Las escaleras representan un riesgo considerable para las personas mayores, especialmente para aquellas con predisposición a las caídas. La tarea de subir y bajar escaleras es una actividad compleja que exige la activación de la musculatura de los miembros inferiores, el tronco y los miembros superiores, que actúan como estabilizadores y facilitadores del movimiento.

Factores de riesgo y prevención de caídas
Los problemas para subir escaleras son más frecuentes en la vejez. En la tercera edad, las fuerzas físicas disminuyen y los dolores corporales pueden aparecer, aumentando la necesidad de ayuda para moverse y, sobre todo, para subir y bajar escalones. Según un estudio de 2017, las personas mayores de 60 años tienen seis veces más probabilidades que las más jóvenes de ser hospitalizadas a raíz de una lesión en una escalera. Esto se debe, en parte, a que los adultos mayores pueden tener trastornos y enfermedades subyacentes que aumentan el riesgo de lesiones a causa de las caídas, como la osteoporosis, que incrementa la probabilidad de fracturas óseas. Afortunadamente, se puede reducir el riesgo de sufrir lesiones en las escaleras con unos sencillos cambios en el diseño y el espacio.
Adaptaciones en la vivienda para una mayor seguridad
Es fundamental adaptar el hogar a las necesidades de las personas mayores para que vivan con la máxima comodidad y los mínimos problemas.
Estabilidad de los pasamanos
Si la escalera tiene pasamanos, es crucial comprobar su estabilidad. No debe moverse en absoluto si se apoya en la barandilla, ya que debe poder sostener a la persona si necesita agarrarla al subir o bajar. Si algunas escaleras, sobre todo las más cortas, no tienen barandilla instalada, siempre que sea posible, es recomendable añadir una resistente, incluso si solo hay un par de peldaños. Un problema común en muchas casas es que las barandas son más decorativas que funcionales. Si son grandes, voluminosas, rectangulares o con formas ornamentales, pueden ser difíciles de sujetar. Para mejorar la seguridad, se aconseja instalar pasamanos a ambos lados de las escaleras.

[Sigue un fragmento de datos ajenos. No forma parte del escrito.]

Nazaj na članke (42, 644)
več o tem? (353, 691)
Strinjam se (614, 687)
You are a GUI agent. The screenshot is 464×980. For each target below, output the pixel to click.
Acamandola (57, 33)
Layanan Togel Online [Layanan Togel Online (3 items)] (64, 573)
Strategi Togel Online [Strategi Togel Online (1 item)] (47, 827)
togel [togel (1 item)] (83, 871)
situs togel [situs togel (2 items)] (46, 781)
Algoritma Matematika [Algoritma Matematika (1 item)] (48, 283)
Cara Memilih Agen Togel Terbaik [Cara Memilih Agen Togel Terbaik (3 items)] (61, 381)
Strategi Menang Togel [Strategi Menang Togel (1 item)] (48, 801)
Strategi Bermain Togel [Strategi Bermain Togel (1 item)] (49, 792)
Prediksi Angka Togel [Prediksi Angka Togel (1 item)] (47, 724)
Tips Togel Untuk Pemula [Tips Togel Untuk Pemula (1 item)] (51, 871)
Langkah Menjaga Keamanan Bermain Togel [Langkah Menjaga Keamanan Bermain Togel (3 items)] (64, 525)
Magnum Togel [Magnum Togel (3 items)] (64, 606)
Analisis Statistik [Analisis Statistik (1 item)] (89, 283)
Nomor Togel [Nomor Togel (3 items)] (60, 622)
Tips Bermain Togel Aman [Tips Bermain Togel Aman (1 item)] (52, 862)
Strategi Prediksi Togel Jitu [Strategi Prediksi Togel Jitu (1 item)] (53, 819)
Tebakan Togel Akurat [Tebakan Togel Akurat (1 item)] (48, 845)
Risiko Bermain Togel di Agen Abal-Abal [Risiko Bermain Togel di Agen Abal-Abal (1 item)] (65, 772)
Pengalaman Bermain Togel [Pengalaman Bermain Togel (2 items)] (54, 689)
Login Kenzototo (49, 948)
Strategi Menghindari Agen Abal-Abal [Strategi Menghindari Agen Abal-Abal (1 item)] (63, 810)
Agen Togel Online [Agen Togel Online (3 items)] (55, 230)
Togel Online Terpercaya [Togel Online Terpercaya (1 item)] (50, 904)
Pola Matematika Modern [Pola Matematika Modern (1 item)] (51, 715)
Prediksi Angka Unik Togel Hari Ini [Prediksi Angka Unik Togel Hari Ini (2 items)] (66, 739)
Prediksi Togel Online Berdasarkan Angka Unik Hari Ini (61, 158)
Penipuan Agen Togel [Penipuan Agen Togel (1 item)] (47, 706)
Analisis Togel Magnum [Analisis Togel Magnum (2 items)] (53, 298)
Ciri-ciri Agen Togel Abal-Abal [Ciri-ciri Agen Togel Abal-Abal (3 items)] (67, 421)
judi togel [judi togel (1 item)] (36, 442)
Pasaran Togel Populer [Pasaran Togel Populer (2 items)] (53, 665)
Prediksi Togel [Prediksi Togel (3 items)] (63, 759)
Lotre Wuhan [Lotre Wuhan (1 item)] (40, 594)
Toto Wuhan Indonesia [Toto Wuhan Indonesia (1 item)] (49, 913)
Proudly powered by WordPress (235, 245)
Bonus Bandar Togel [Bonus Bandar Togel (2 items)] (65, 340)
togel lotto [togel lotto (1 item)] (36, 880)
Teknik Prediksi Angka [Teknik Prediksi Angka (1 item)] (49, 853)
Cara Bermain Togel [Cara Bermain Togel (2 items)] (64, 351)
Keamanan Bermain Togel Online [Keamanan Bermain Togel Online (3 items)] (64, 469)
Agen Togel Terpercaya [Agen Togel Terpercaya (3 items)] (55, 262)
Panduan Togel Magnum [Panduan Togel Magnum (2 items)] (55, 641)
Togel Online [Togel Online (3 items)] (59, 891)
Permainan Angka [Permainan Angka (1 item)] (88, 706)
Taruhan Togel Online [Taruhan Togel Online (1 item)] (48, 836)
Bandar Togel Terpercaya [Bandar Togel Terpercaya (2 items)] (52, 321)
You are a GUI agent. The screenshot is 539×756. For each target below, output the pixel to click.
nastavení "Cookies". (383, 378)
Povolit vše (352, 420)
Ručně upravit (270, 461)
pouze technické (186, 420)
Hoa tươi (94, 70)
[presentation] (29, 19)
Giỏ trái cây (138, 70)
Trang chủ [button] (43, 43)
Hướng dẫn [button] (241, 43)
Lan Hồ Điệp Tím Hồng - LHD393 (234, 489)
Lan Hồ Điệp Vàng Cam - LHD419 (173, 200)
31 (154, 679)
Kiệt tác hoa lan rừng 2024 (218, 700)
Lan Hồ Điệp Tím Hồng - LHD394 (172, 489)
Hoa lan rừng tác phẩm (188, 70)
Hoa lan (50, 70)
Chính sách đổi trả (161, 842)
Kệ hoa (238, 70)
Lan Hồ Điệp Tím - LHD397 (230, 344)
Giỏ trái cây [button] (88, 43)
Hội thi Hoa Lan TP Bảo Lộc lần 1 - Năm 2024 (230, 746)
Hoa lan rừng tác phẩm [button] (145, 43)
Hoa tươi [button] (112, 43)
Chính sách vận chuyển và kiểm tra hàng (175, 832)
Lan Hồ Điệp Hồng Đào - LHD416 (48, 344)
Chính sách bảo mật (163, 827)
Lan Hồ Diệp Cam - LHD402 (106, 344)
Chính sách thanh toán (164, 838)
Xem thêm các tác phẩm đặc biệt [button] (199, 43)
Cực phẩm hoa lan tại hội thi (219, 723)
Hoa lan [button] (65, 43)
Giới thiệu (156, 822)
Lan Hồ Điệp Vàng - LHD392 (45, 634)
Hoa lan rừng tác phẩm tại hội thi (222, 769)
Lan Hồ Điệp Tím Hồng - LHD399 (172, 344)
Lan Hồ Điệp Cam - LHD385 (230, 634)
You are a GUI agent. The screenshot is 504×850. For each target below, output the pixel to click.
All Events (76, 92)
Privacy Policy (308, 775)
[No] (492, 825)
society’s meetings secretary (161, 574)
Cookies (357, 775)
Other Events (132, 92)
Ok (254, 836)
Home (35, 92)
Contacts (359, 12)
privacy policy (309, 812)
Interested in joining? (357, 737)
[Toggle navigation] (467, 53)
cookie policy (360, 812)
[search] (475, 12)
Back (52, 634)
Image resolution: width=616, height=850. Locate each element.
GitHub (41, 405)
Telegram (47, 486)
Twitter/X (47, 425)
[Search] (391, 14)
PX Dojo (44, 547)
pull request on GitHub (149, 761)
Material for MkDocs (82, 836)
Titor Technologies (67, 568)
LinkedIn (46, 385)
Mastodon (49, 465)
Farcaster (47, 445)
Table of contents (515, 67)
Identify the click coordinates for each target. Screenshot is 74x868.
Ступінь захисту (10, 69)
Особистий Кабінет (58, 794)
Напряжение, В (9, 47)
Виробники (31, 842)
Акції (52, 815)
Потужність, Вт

Superficies antideslizantes
Las escaleras de madera, aunque estéticas, pueden ser resbaladizas. Es importante buscar opciones de peldaños antideslizantes. Una opción es alfombrar las escaleras, pero también existen pinturas con un revestimiento antideslizante, casi de goma. Otra alternativa es añadir cubiertas en el centro de cada peldaño para que sean antideslizantes. Los estudios han revelado que casi todas las caídas se producen por resbalones y no por tropiezos. Si los escalones son de madera o baldosa lisas, se recomienda aplicar algo a la superficie de cada uno para añadir fricción y tracción. Otra opción es colocar una alfombra de pelo corto, siempre que esté bien ajustada para evitar tropiezos.
Iluminación adecuada
La mala iluminación en las escaleras es una de las causas de caídas. Es fundamental instalar luces potentes, preferiblemente con bombillas LED, para que sea fácil ver dónde poner los pies. Asegúrese de que haya un interruptor de luz en la parte superior e inferior de cada escalera, o haga instalar uno. Lo ideal es que no haya sombras y que toda la escalera esté bien iluminada. Con el paso de los años, es más difícil percibir la profundidad y adaptar la vista a la luz y a la oscuridad. Una mejora que puede ayudar es pintar la sección vertical de los escalones de madera de color blanco o de un color que contraste.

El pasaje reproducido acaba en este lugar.